The basic loop is: (i) generate synthetic data, (ii) rate synthetic data, (iii) update model to put more probability on better data and less probability on worse data, then go back to (i).

viraptor|1 year ago

This is a good read for some examples https://arxiv.org/abs/2203.14465

> This technique, the "Self-Taught Reasoner" (STaR), relies on a simple loop: generate rationales to answer many questions, prompted with a few rationale examples; if the generated answers are wrong, try again to generate a rationale given the correct answer; fine-tune on all the rationales that ultimately yielded correct answers; repeat. We show that STaR significantly improves performance on multiple datasets compared to a model fine-tuned to directly predict final answers

But there are a few others. In general good data is good data. We're definitely learning more about how to produce good synthetic version.

Majromax|1 year ago

> What good it's it to train a model basically on itself?
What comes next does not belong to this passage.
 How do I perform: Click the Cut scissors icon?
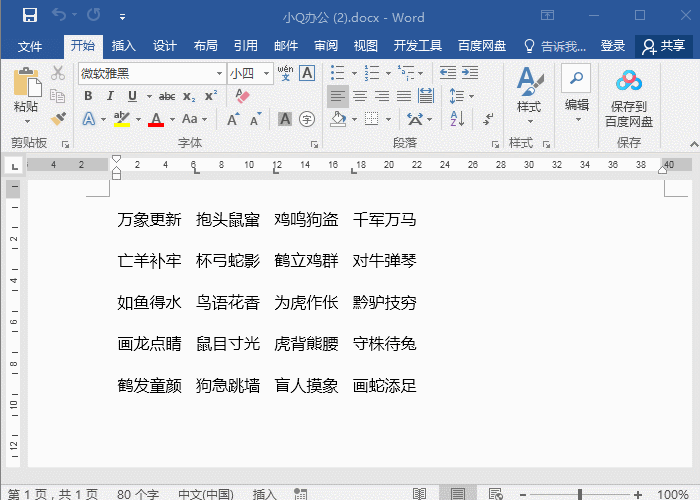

If the model generates data of variable quality, and if there's a good way to distinguish good data from bad data, then training on self-generated data might "bootstrap" a model to better performance.

This is common in reinforcement learning. Famously, AlphaGo Zero (https://en.wikipedia.org/wiki/AlphaGo_Zero) learned exclusively on self-play, without reference to human-played games.

Of course, games have a built-in critic: the better strategy usually wins. It's much harder to judge the answer to a math problem, or decide which essay is more persuasive, or evaluate restaurant recommendations.

dyauspitr|1 year ago

If we get to a point where we have a model that when fed a real world stream of data (YouTube, surveillance cameras, forum data, cell phone conversations etc.) and can prune out a good training set for itself then you’re at the point where the LLM is in a feedback loop where it can improve itself. That’s AGI for all intents and purposes.

nradov|1 year ago

There is an enormous "iceberg" of untapped non-public data locked behind paywalls or licensing agreements. The next frontier will be spending money and human effort to get access to that data, then transform it into something useful for training.

mistercheph|1 year ago

ah yes the beautiful iceberg of internal documentation, legal paperwork, and meeting notes.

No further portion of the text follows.